## Assigned task:
Set the pictures aside and write down, exactly as they appear, the lines from the one containing "The image size is (1549, 784)." through the end of the material.

## Data provided:

────

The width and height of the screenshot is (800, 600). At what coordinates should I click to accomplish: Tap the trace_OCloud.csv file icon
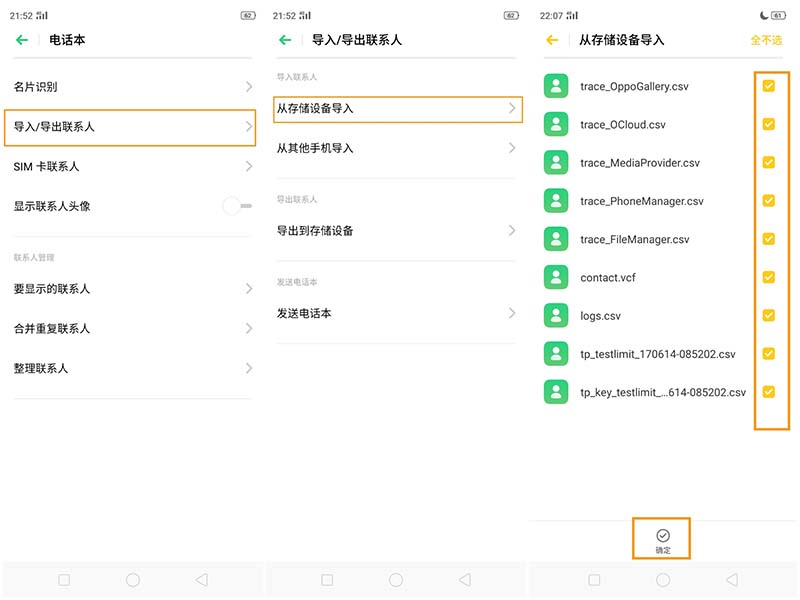coord(556,124)
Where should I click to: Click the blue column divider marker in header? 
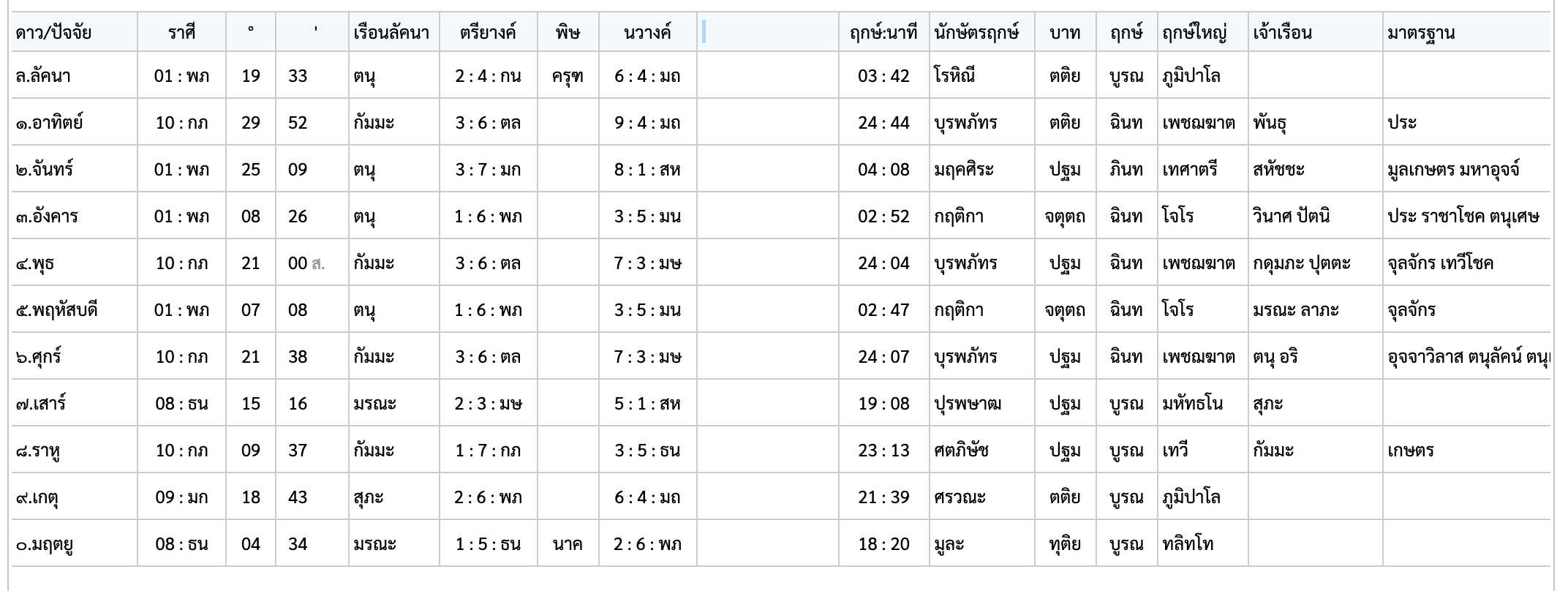pos(704,31)
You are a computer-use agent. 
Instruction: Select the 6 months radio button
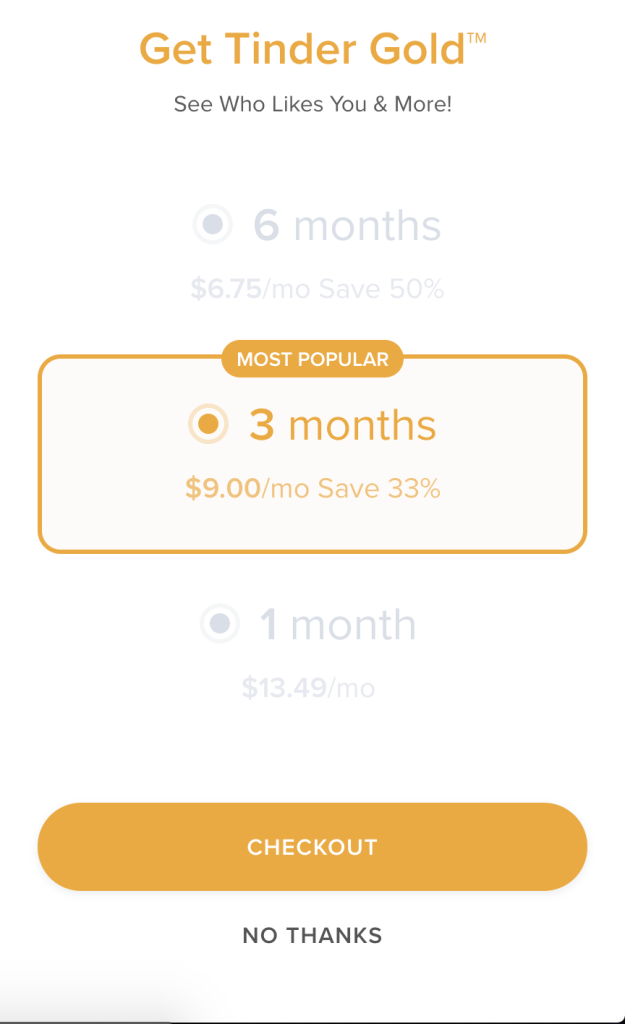pos(212,225)
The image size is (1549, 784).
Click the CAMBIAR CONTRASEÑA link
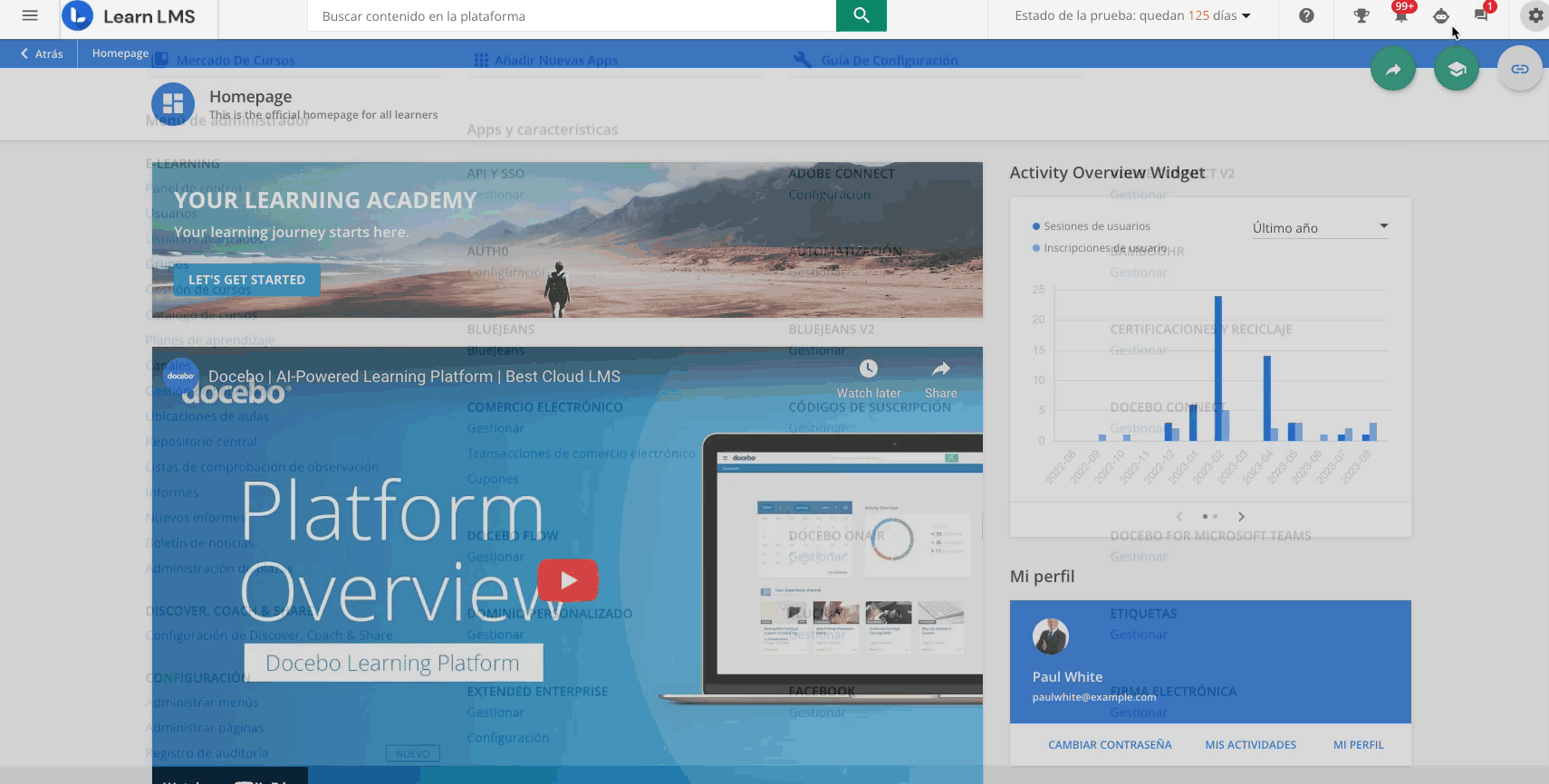tap(1110, 745)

────

## Output for this exercise:
The image size is (1549, 784).
Click the CAMBIAR CONTRASEÑA link
tap(1110, 745)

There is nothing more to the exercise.